Macerata, 22 maggio 2010 - "Quando si lotta contro le organizzazioni criminali non sempre si possono usare i guanti bianchi. Bisogna pensare come penserebbe un mafioso, ragionare come un mafioso. E, in definitiva, essere un po’ 'canaglie', come sono loro".

 

L’ha detto ieri, ai ragazzi dell’istituto per geometri 'Bramante' di Macerata l’ispettore di Polizia Gianni Palagonia, uno 'sbirro antimafia' come lui stesso ama definirsi.

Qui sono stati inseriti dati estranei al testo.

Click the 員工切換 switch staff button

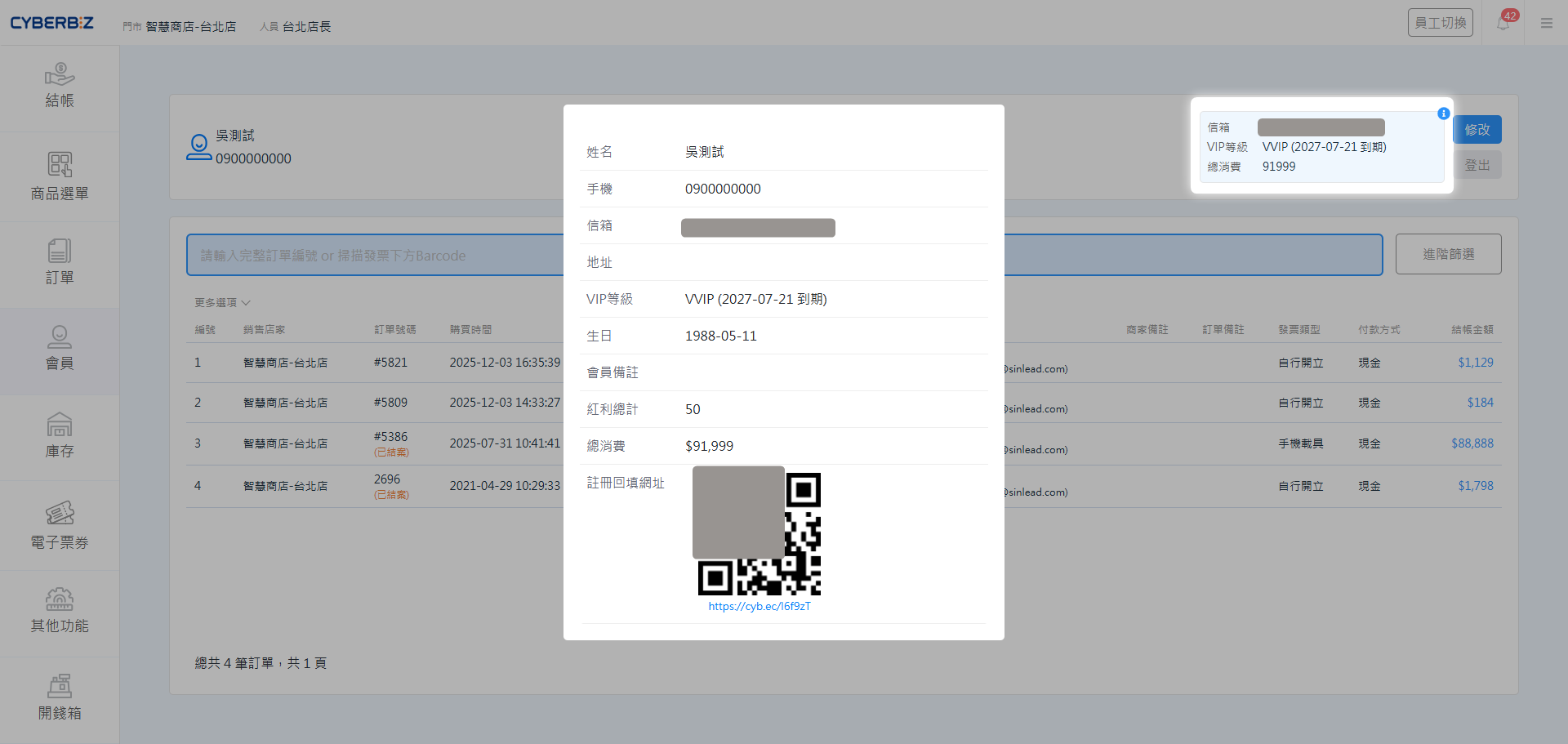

Palagonia è il falso nome di un poliziotto vero, che oggi vive in una città del nord, costretto ad allontanarsi dalla sua terra, la Sicilia, per salvare la propria vita e quella dei suoi famigliari dalle minacce di Cosa Nostra.

 

Incalzato dalle domande del vicequestore Pier Nicola Silvis (presenti anche il questore Giuseppe Oddo, il sindaco Romano Carancini e altre autorità), Palagonia ha raccontato in videoconferenza, ma sempre ripreso di spalle per motivi di sicurezza, le difficoltà di chi da vent’anni "sta sulla strada con la paura di morire, costretto a conoscere le abitudini dei figli dei mafiosi meglio di quelle dei propri".

 

Ma Palagonia ha anche raccontato la passione incontenibile di chi, nonostante tutto, non rinuncerebbe mai a compiere fino in fondo la vocazione di un poliziotto, che è quella di "aiutare la gente", con dignità e umanità, svolgendo il proprio mestiere senza risparmiarsi, e usando tutti i mezzi possibili "compresa una buona dose di fantasia".

 

"La mafia più pericolosa è quella in giacca e cravatta" ha concluso; mentre "l’investigatore - scrive nel suo libro 'Il silenzio' - è un uomo solo, che sacrifica molto sul piano personale e all’improvviso si ritrova invecchiato, stanco, logorato, perché quel cancro subdolo che va sotto il nome di criminalità mafiosa è ancora lì davanti, spavaldo, forse scalfito, ma arrogantemente vivo".